When five-year-old Walt Deriso finally made it to the top of the waiting list at the Marcus Autism Center, he spoke only three words. He wasn't toilet trained. Distraught, often enraged, he threw tantrums. He ran away.

"Anna and I had loved him since he came into our family at five days of age," says his adoptive father, Walter Deriso III, "but we had no relationship with him."

When the therapists and staff at Marcus first encountered the young boy, they encouraged him to put the things that interested or scared him on paper. Although seemingly disengaged, he drew happy scenes from a recent family vacation at the beach, perfectly spelled out words from a favorite video, and portrayed faces that showed different emotions. The therapists used the drawings as a springboard to work on Walt's lack of speech and behavioral issues and to help his parents build a relationship based on what their son was curious about.

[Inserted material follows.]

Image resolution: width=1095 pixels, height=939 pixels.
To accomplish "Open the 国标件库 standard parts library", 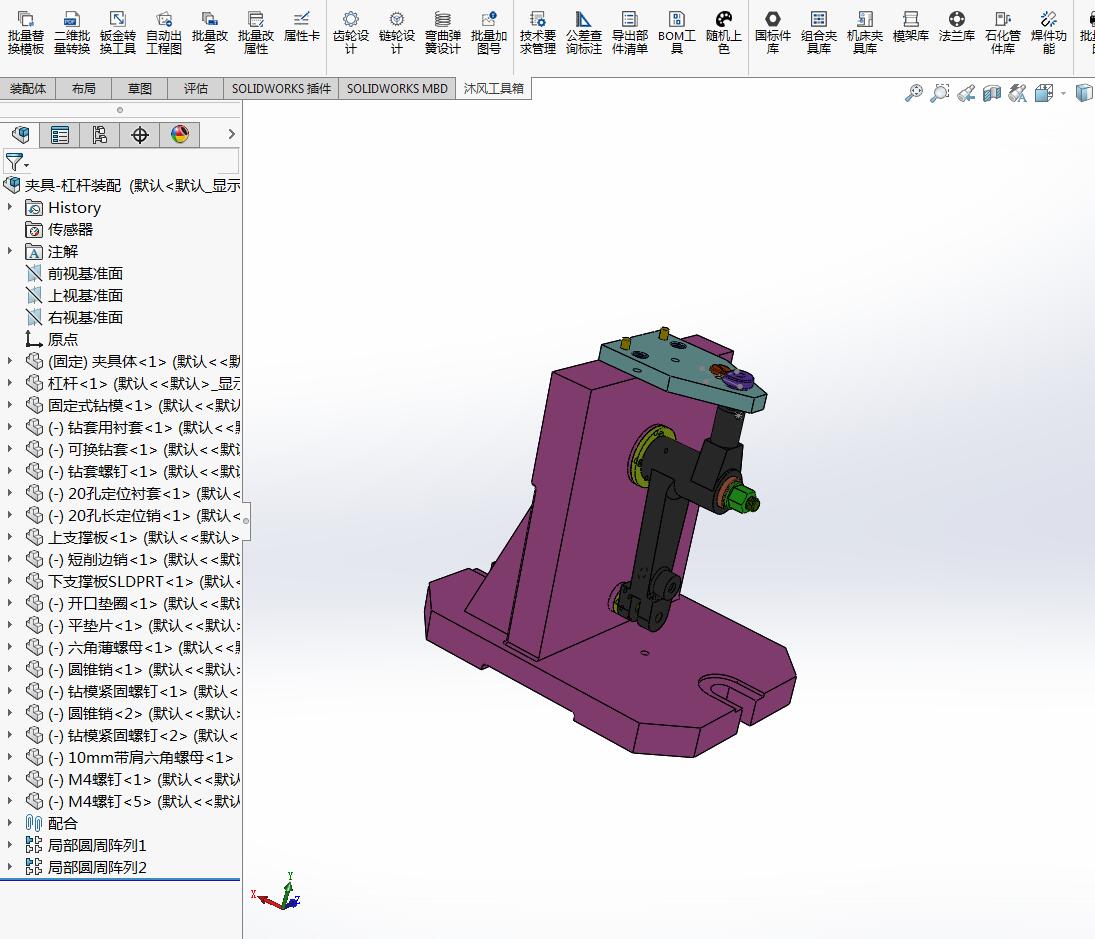I will [x=772, y=30].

"Our challenge," says his father, "the challenge of all parents of children with autism, was to figure out how to connect with him, to make him care enough to come into our world so we could help him use his gifts."

When intensive applied behavioral therapy did open that world to Walt, it turned out that he had a lot of emotional and intellectual gifts on which to draw. Four years later, the energetic nine-year-old is quick to grin, chatter, tell his parents he loves them, and enthusiastically hug visitors. In fact, the lessons in expressing affection have worked a little too well, and his parents are working to fine-tune the behavior. "He has to learn not to embrace every pizza delivery man!" says his mom, Anna Deriso.

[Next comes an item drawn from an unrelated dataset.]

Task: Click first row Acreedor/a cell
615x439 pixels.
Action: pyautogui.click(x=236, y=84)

The world fascinates Walt, even if in a very different way from his younger brother Henry. A typical five-year-old, Henry shares his parents' love of sports, closely following the Atlanta Falcons and all the teams at Vanderbilt, the family's alma mater. Little Walt's current passion is vacuum cleaners, on which he is an expert. Last year, to his parent's complete bewilderment, UPS delivered a new vacuum cleaner to their doorstep. Their oldest son, who only three short years earlier was unable to talk, much less read, explained how he had used his mom's credit card to order the vacuum cleaner on He had selected the one with the highest rating and asked for one-day delivery.

Walt attends school at the Marcus center five days a week, six hours a day, in addition to private speech therapy, occupational therapy, and special swimming exercises—"more hours than most adults work per week," says his dad. And if Walt works hard, so do his parents. Walt Deriso III is senior vice president at Atlanta Capital Bank, where his father and Walt's granddad, Walter Deriso Jr., an Emory Trustee, is chairman. Anna Deriso is a nurse practitioner. Having a child with autism is the third job in the family—requiring hours of therapy and mountains of paperwork. But since Georgia is one of the states that covers little in the way of autism care, neither of Walt's parents has the luxury of not working.

The Derisos also feel a commitment to help others as they have been helped. Every week, they talk by phone or in person with parents who have a child who may have autism. They are active in the national nonprofit Autism Speaks, and they raise money for scholarships at the Marcus Center, where Walt III serves on the board and where tuition for one-on-one treatment costs more than a year at Harvard.

It's hard, admits Deriso, but "it's worth every minute, seeing the progress that Walt is making."